### TASK TO CARRY OUT
Pick out every line of the items below that contains the word "resolution" and copy each such line. Letter case matters, so count only matches with identical capitalization.

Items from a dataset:
++++++

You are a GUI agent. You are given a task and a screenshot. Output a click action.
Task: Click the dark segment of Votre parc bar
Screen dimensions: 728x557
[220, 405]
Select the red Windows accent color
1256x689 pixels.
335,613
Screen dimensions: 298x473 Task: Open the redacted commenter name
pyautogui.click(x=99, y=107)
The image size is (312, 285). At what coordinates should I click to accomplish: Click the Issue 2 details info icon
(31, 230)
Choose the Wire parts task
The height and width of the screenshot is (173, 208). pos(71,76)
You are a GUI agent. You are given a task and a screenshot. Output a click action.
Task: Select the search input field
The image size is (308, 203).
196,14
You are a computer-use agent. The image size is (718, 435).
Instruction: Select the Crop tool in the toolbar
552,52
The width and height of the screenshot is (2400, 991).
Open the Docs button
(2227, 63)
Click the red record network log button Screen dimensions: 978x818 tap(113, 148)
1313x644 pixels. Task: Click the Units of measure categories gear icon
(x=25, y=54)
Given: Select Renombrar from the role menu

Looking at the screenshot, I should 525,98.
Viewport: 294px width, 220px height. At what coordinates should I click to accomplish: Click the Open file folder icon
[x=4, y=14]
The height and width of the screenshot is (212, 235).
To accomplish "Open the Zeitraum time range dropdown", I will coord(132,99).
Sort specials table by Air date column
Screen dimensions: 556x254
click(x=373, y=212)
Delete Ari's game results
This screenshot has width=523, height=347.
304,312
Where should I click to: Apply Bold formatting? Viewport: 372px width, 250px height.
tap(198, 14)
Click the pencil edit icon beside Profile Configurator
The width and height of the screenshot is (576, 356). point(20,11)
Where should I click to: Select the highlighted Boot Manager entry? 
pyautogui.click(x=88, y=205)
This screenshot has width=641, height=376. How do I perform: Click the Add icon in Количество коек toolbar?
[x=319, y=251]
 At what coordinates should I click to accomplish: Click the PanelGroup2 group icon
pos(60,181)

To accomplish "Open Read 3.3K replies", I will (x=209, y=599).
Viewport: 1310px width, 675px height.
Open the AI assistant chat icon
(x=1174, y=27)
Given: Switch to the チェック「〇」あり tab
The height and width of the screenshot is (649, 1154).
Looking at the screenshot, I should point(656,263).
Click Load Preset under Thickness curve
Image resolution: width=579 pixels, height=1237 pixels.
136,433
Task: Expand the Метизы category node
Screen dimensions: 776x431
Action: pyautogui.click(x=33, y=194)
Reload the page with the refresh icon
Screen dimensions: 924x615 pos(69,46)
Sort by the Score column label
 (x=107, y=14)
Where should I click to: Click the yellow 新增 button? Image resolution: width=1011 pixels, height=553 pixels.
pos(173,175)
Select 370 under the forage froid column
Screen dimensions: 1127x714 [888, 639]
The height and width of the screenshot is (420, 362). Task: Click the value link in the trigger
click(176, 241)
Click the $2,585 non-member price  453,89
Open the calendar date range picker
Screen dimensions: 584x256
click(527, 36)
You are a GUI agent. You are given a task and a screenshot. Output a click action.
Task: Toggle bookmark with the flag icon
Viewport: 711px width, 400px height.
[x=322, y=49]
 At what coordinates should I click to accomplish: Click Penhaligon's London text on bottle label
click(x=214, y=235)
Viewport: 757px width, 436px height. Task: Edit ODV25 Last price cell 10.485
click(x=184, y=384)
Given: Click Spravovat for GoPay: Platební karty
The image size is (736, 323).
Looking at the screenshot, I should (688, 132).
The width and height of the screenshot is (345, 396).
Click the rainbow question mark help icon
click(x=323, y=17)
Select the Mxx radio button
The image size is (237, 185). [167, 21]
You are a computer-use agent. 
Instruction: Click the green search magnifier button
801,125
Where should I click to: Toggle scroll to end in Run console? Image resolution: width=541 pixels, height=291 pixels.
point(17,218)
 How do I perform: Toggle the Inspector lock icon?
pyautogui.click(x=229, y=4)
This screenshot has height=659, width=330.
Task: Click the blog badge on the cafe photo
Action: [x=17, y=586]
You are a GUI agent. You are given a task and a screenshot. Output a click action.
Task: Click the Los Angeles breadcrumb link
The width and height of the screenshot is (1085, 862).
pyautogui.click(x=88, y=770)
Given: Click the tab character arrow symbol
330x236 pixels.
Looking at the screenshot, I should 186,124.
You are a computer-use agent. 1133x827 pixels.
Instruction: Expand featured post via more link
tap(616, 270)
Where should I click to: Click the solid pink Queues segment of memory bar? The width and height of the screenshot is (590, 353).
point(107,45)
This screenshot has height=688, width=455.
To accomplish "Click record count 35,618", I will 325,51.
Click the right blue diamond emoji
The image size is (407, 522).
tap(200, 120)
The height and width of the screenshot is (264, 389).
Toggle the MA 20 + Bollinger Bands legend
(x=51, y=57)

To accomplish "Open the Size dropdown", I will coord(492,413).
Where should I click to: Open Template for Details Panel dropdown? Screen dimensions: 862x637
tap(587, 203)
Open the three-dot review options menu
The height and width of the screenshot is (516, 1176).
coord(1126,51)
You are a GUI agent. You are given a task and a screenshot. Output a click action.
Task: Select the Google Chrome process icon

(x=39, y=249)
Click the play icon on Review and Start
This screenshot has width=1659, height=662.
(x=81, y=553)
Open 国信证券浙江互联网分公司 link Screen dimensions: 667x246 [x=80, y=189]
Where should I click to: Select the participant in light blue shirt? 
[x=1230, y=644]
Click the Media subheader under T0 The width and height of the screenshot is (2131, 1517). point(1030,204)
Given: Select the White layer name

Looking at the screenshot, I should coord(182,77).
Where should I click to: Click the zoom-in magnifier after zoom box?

++++++

### FULL ANSWER
Image resolution: width=579 pixels, height=1237 pixels.
Where should I click to: Click the yellow 新增 button? Image resolution: width=1011 pixels, height=553 pixels.
Where should I click to: Toggle scroll to end in Run console? Image resolution: width=541 pixels, height=291 pixels.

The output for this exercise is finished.